VPN all the everythings? (all hosts, VMs etc.)

cracauer@

Developer
How do you deal with an increasing zoo of physical machines in random physical ethernets, VMs on many hosts and in many different network configs (NATed, bridged etc)? It's getting very annoying to remember which jumphost to use for what. And that only covers ssh, some things provide HTTP(S) services.

Once upon a time I thought I would properly IP route everything and use a routing demon to keep things current. Not just to get to the machines but also to up-clue myself about routing demons.

But with the ease of Wireguard now (screw OpenVPN and setting up a certification authority) I wonder. If I make a /etc/hosts or ~/.ssh/config entry for anything should I just hook that entity into the VPN, unconditionally?

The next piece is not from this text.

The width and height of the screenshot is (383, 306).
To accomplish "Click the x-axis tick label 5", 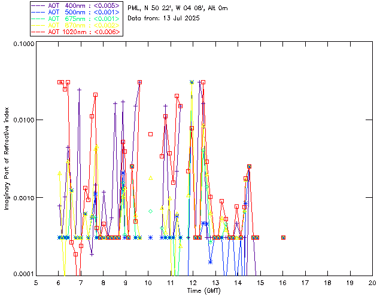I will point(36,283).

The major catch I can think about is that "minor" devices such as routers, TV appliances, printers (shudder) are having between no and inconvenient VPN capability (does an Apple TV do wireguard?). And performance would be impacted, some of my CPUs do not fill 10 Gb/s with encryption.

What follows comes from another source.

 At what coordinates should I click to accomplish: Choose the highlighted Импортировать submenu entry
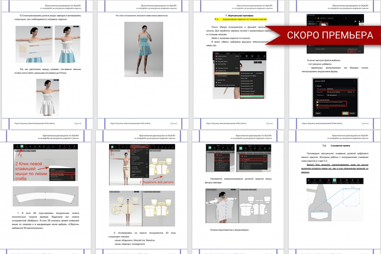click(227, 73)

Is anybody of you dealing with this below the level of having an actual networking group at work?
 
What does your many random physical networks look like?

I run Wireguard on OPNSense and have multiple devices connect to it, including a remote office network. All devices, including phones and laptops can connect and access the DNS on this VPN so no having to edit hosts files, just update DNS (and using DNSSEC for funsies).

I think it's silly to set up the VPN on each VM or jail. Setup proper routing.
 
Run Wireguard on one host per physical location and route traffic through that host.

What about VMs splattered across other hosts in the same physical location that are not in bridge mode?

I get the principal argument. Get your address scheme and routing sorted. That's what IP is for.